And on the following day, the Caesar, sitting in the Capitol with all the senate, tried again to question Pilate. And the Caesar says: Tell the truth, O most impious, because through thy impious action which thou hast perpetrated against Jesus, even here the doing of thy wicked deeds has been shown by the gods having been cast down. Say, then, who is he that has been crucified; because even his name has destroyed all the gods? Pilate said: And indeed the records of him are true; for assuredly I myself was persuaded from his works that he was greater than all the gods whom we worship. And the Caesar said: For what reason, then, didst thou bring against him such audacity and such doings, if thou wert not ignorant of him, and altogether devising mischief against my kingdom? Pilate said: On account of the wickedness and rebellion of the lawless and ungodly Jews, I did this.

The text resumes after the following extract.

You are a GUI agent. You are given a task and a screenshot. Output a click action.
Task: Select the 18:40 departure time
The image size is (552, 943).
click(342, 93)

And the Caesar, being filled with rage, held a council with all his senate and his power, and ordered a decree to be written against the Jews as follows:—To Licianus, the governor of the chief places of the East, greeting. The reckless deed which has been done at the present time by the inhabitants of Jerusalem, and the cities of the Jews round about, and their wicked action, has come to my knowledge, that they have forced Pilate to crucify a certain god named Jesus, and on account of this great fault of theirs the world has been darkened and dragged to destruction. Do thou then speedily, with a multitude of soldiers, go to them there, and make them prisoners, in accordance with this decree. Be obedient, and take action against them, and scatter them, and make them slaves among all the nations; and having driven them out of the whole of Judaea, make them the smallest of nations, so that it may not any longer be seen at all, because they are full of wickedness.

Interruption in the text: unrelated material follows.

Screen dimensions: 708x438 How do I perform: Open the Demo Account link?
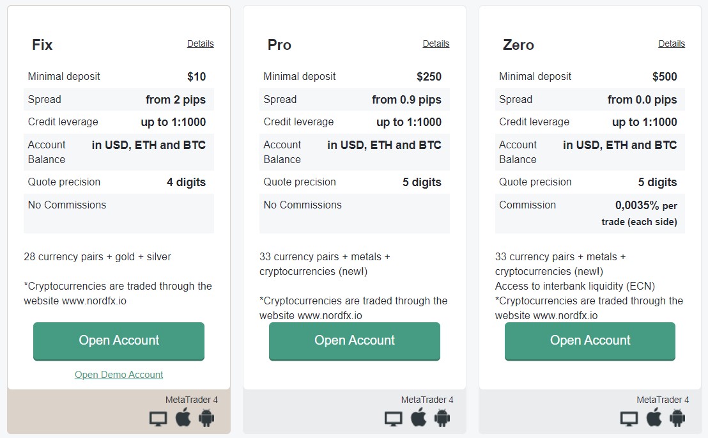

And this decree having come into the region of the East, Licianus, obeying from fear of the decree, seized all the nation of the Jews; and those that were left in Judaea he scattered among the nations, and sold for slaves: so that it was known to the Caesar that these things had been done by Licianus against the Jews in the region of the East; and it pleased him.

And again the Caesar set himself to question Pilate; and he orders a captain named Albius to cut off Pilate's head, saying: Just as he laid hands upon the just man named Christ, in like manner also shall he fall, and not find safety.

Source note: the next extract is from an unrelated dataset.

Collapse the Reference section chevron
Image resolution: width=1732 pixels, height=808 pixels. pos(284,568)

And Pilate, going away to the place, prayed. in silence, saying: Lord, do not destroy me along with the wicked Hebrews, because I would not have laid hands upon Thee, except for the nation of the lawless Jews, because they were exciting rebellion against me. But Thou knowest that I did it in ignorance. Do not then destroy me for this my sin; but remember not evil against me, O Lord, and against Thy servant Procla, who is standing with me in this the hour of my death, whom Thou didst appoint to prophesy that Thou shouldest be nailed to the cross. Do not condemn her also in my sin; but pardon us, and make us to be numbered in the portion of Thy righteous.

And, behold, when Pilate had finished his prayer, there came a voice out of the heaven, saying: All the generations and families of the nations shall count thee blessed, because under thee have been fulfilled all those things said about me by the prophets; and thou thyself shall be seen as my witness at my second appearing, when I shall judge the twelve tribes of Israel, and those that have not owned my name. And the prefect struck off the head of Pilate; and, behold, an angel of the Lord received it. And his wife Procla, seeing the angel coming and receiving his head, being filled with joy herself also, immediately gave up the ghost, and was buried along with her husband.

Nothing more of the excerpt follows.